What is expected
Only the line containing "311x239 pixels." and the lines after it, through the end of the data below, are to be returned, each exactly as it stands.

(Data excerpts)
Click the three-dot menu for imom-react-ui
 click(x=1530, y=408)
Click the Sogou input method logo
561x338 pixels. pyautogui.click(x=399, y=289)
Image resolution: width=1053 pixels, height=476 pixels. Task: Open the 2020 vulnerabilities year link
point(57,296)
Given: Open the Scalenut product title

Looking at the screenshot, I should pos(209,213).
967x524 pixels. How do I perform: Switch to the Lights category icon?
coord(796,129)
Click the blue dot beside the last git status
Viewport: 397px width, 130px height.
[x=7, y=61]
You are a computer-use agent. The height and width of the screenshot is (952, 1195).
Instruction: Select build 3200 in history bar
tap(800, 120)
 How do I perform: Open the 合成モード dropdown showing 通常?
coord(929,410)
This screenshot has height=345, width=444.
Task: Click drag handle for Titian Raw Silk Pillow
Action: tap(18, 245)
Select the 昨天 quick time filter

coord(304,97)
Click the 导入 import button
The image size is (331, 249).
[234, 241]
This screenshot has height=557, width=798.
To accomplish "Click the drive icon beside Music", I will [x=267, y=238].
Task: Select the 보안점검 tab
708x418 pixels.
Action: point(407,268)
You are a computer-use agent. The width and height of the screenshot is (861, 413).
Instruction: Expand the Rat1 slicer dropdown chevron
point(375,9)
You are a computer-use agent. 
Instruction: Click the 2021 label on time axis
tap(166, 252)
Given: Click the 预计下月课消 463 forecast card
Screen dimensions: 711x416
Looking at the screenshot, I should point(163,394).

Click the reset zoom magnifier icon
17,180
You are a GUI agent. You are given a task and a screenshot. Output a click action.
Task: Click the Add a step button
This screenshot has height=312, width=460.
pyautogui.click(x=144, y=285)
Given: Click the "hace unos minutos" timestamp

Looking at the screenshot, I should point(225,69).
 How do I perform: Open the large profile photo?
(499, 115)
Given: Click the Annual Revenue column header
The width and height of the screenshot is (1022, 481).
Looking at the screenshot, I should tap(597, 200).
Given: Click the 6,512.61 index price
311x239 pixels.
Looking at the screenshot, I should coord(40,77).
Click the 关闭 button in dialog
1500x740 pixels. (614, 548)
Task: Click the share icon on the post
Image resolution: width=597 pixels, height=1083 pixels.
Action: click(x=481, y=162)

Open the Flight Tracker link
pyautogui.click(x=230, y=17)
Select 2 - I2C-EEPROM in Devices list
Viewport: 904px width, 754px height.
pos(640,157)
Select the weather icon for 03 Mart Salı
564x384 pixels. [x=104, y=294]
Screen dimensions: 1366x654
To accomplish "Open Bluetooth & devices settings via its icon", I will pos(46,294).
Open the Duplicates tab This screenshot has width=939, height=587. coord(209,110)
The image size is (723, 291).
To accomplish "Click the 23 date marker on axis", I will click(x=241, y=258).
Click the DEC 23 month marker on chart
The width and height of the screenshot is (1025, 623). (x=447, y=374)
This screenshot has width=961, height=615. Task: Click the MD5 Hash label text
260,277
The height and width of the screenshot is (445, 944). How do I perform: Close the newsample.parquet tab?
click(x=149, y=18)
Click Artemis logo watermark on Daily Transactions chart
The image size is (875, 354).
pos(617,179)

Response for this exercise
311x239 pixels.
Looking at the screenshot, I should coord(40,77).
Click the 关闭 button in dialog
1500x740 pixels. (614, 548)
Task: Click the share icon on the post
Image resolution: width=597 pixels, height=1083 pixels.
Action: click(x=481, y=162)

Open the Flight Tracker link
pyautogui.click(x=230, y=17)
Select 2 - I2C-EEPROM in Devices list
Viewport: 904px width, 754px height.
pos(640,157)
Select the weather icon for 03 Mart Salı
564x384 pixels. [x=104, y=294]
Screen dimensions: 1366x654
To accomplish "Open Bluetooth & devices settings via its icon", I will pos(46,294).
Open the Duplicates tab This screenshot has width=939, height=587. coord(209,110)
The image size is (723, 291).
To accomplish "Click the 23 date marker on axis", I will click(x=241, y=258).
Click the DEC 23 month marker on chart
The width and height of the screenshot is (1025, 623). (x=447, y=374)
This screenshot has width=961, height=615. Task: Click the MD5 Hash label text
260,277
The height and width of the screenshot is (445, 944). How do I perform: Close the newsample.parquet tab?
click(x=149, y=18)
Click Artemis logo watermark on Daily Transactions chart
The image size is (875, 354).
pos(617,179)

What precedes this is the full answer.